Nevertheless, when he criticizes St. Robert Bellarmine for his role in the Galileo case, he engages in a specious and unfair practice. Instead of questioning the myths that have grown up about the Galileo case, he is content to set up a straw man that can be easily knocked over to gain a “rousing reception.”

Cardinal Bellarmine was perhaps the greatest scholar of the early 17th century. Besides his theological and devotional works, he was an avid student and supporter of the new science. When Galileo’s opponents, mainly university professors, initially accused him, Bellarmine was put in charge of the case. Any historian of science knows that Bellarmine did all he could to let Galileo beat the rap. Galileo was let go only with the injunction that until he had definite scientific proof of his hypothesis, he continue to treat it as just a hypothesis, and not as a settled theory. He was specifically required to keep his “science” out of the area of “religion” unless he did have definite proof. Galileo did not have the technological tools needed to “prove” his case, and he knew it. It was only 300 years later that scientists were able to discover the “stellar parallax!”

Nevertheless, Galileo got off with a mere slap on the wrist and was not troubled by any authority for the next 20 years. In the meantime, Bellarmine died and the final trial did not take place until about 20 years after his death.

Even for that famous trial the myths have persisted. Galileo was never tortured. Even after being found guilty he was merely confined to his villa in Florence where he continued to enjoy the favor and support of his Medici patrons. His punishment was merely to recite the seven penitential Psalms, a chore he conveniently passed on to his daughter, a nun living in a nearby convent.

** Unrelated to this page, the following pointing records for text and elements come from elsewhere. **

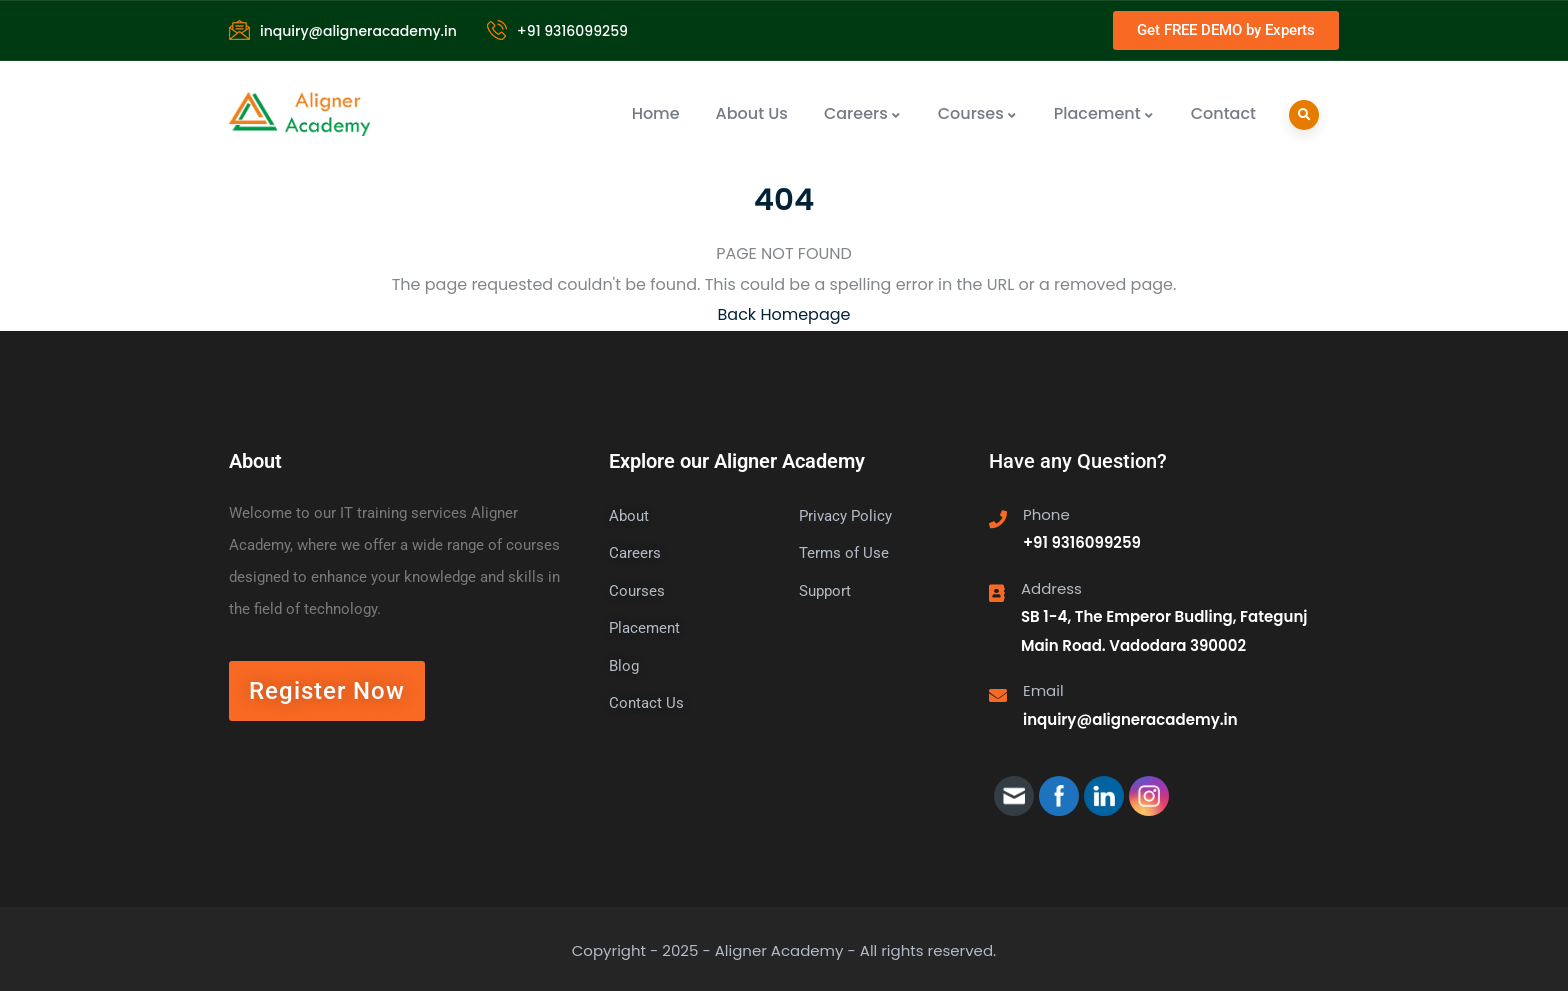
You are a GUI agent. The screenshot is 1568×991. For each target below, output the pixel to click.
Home (656, 113)
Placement (1104, 113)
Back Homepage (784, 314)
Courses (978, 113)
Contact (1223, 113)
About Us (752, 113)
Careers (863, 113)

Although most of its students don’t realize it, most of Fairfield University’s halls are named after Jesuit saints like St. Robert Bellarmine. Some like St. Edmund Campion were even martyrs for their faith. Indeed, it was people of faith whose faith built the University in the first place.

Compare the number of colleges and universities in this country built by religion to the number built by atheism. All these institutions were dedicated to the search for truth and saw no conflict between faith and science. Indeed, it is to Fairfield University’s credit that it chose to invite an atheist to its “Open Visions” program. Compare this practice to the innumerable institutions of higher learning in this country where even the idea of “intelligent design” cannot be studied or even mentioned. The moderator should have asked Hitchens about “Climategate” where scientists recently conspired to suppress scientific evidence contrary to their own beliefs.

Hitchens has won fame and fortune ridiculing the cruel god of his childhood. But he still talks like a child when he argues that anyone who would prefer Jesus to Socrates is “intellectually defective.” Why not investigate the teachings of both Jesus and Socrates? What part of “love one another” does Hitchens not understand?